Take the line containing "You are a computer-use agent." through the last line of the data and retype those lines exactly. Pictures do not belong in the copy.

--- Data supplied Enclosed Below ---

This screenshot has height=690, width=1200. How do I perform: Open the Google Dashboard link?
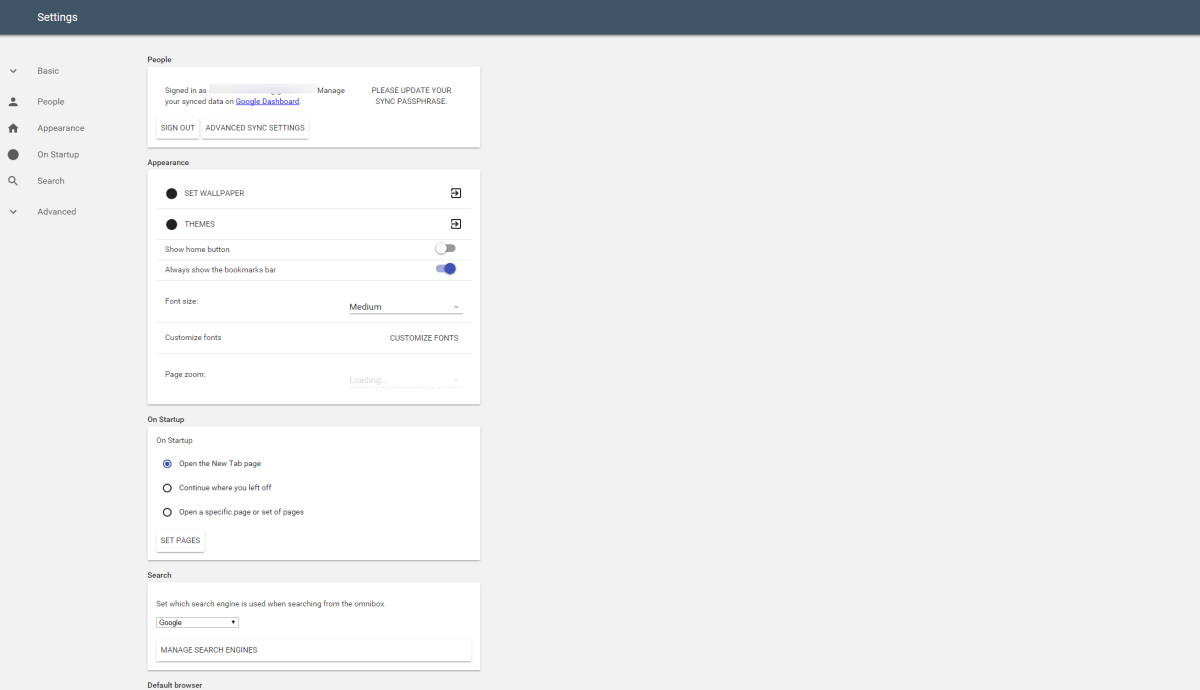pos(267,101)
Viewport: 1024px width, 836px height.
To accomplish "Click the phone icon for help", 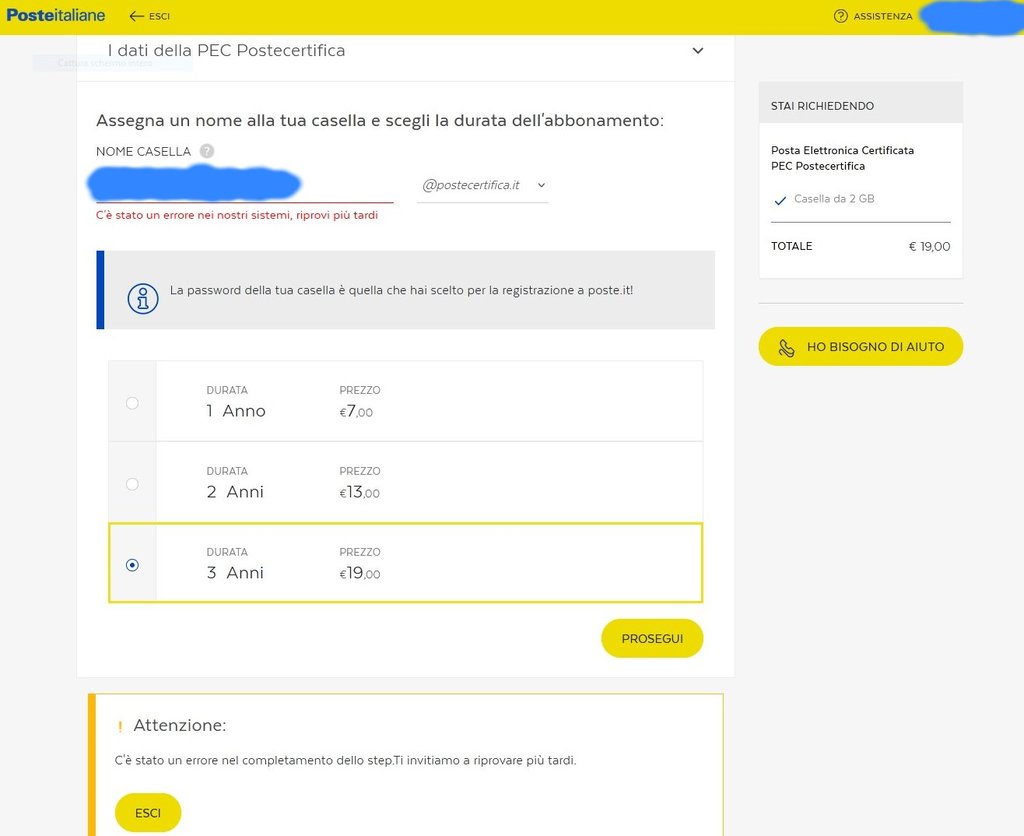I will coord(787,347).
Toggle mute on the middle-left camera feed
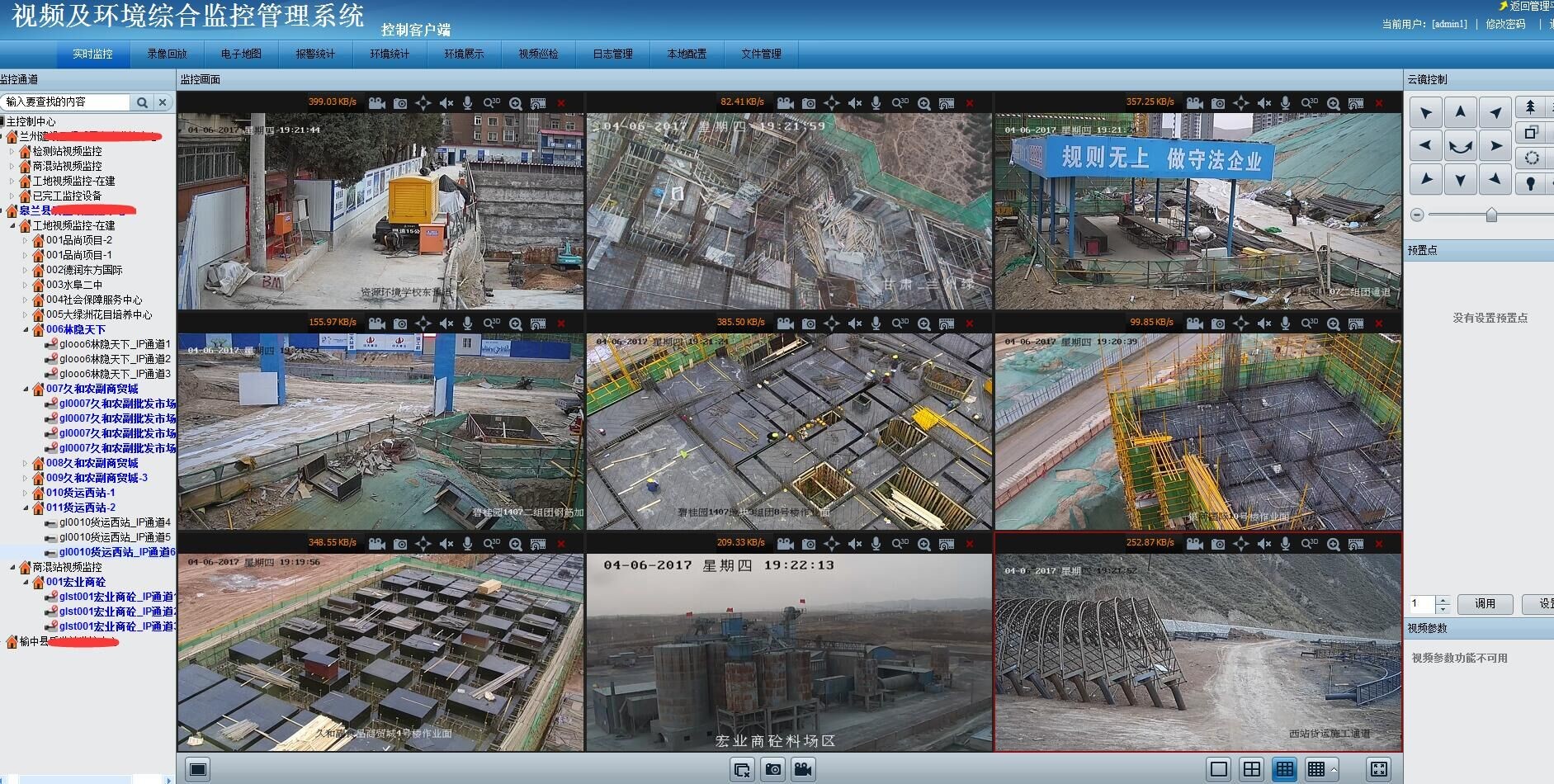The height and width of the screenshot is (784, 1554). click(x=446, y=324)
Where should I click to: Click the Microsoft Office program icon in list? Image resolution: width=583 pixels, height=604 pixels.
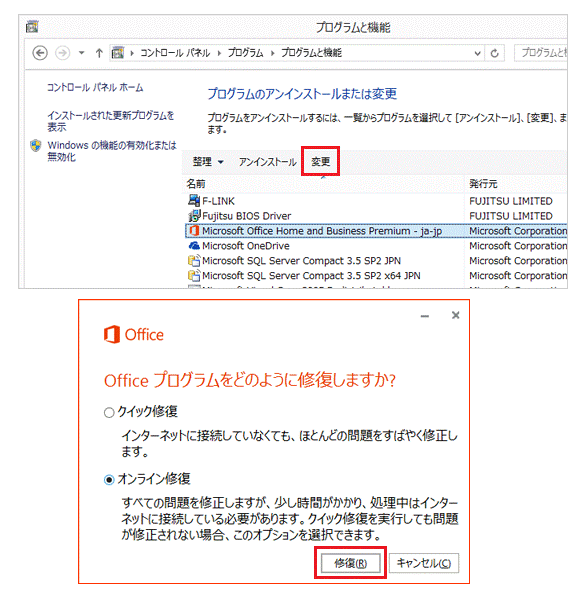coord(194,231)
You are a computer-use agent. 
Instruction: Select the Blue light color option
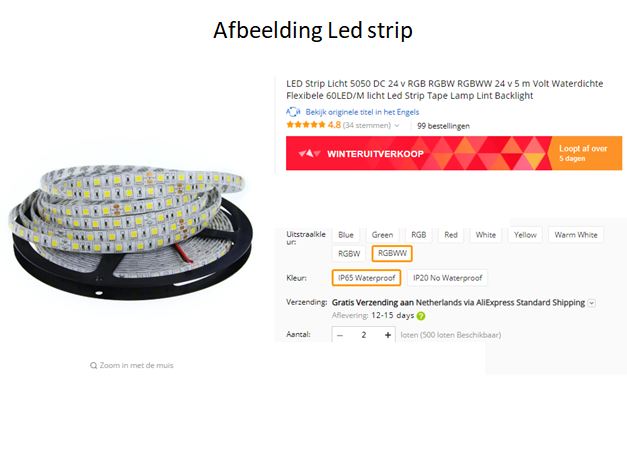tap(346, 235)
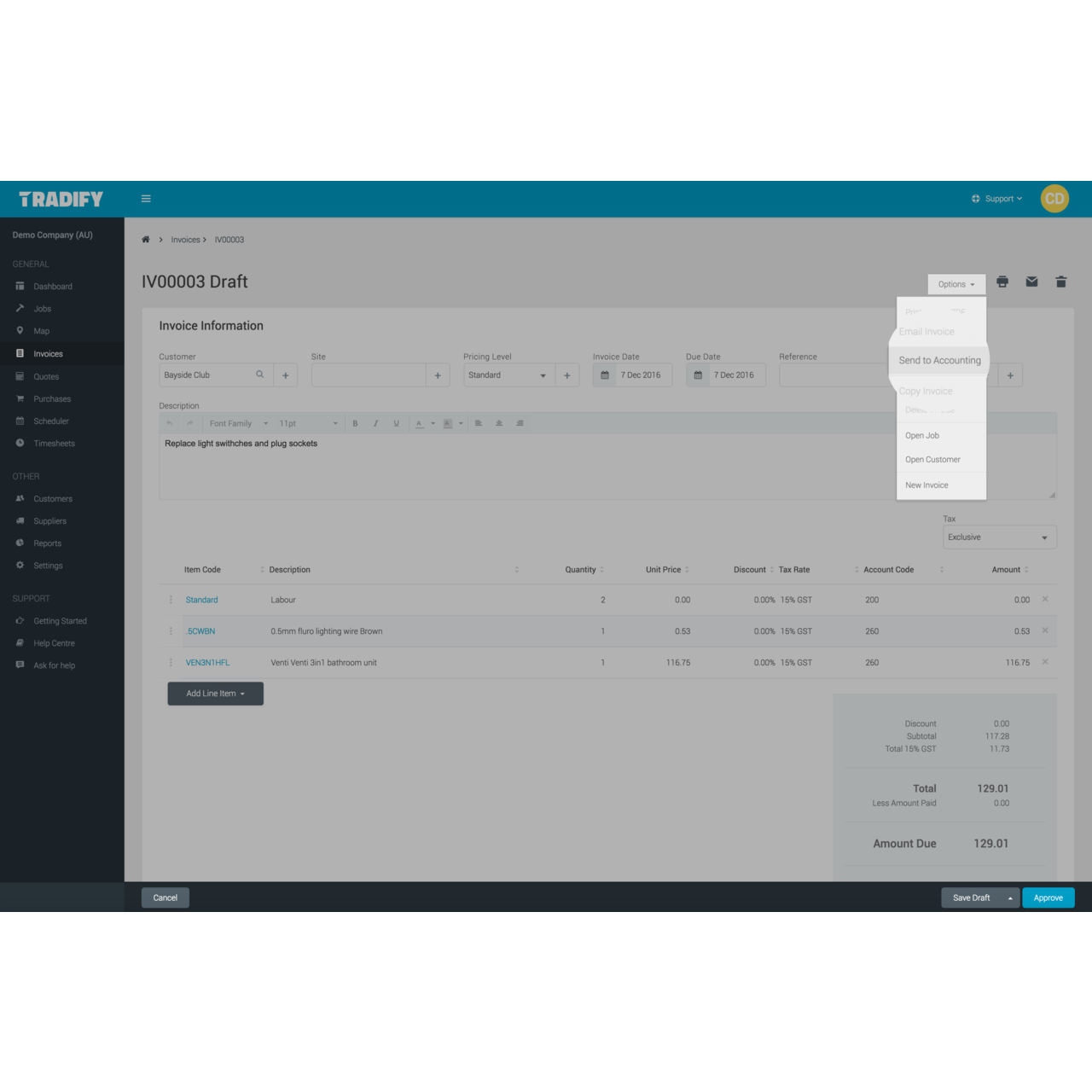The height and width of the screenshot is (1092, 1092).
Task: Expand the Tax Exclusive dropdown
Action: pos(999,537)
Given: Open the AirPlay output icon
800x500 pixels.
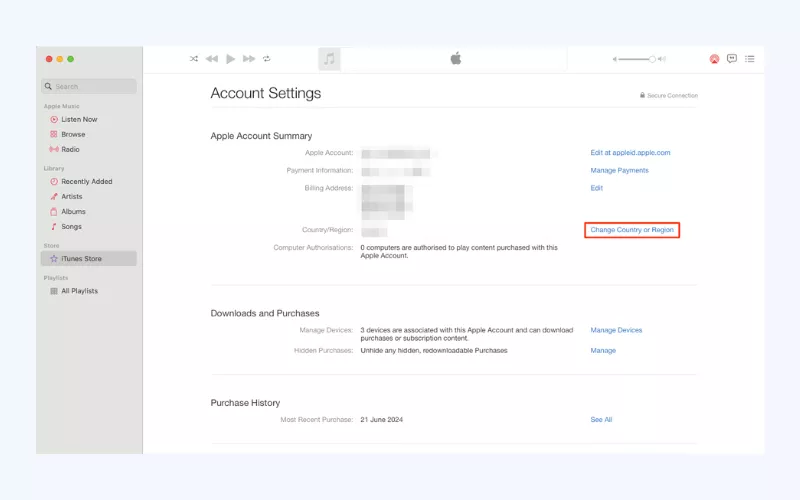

--- End of Enclosed Data supplied ---

** Answer to the exercise **
You are a computer-use agent. 
Instruction: Select the Blue light color option
tap(346, 235)
The height and width of the screenshot is (1092, 1092).
Task: Expand the Tax Exclusive dropdown
Action: pos(999,537)
Given: Open the AirPlay output icon
800x500 pixels.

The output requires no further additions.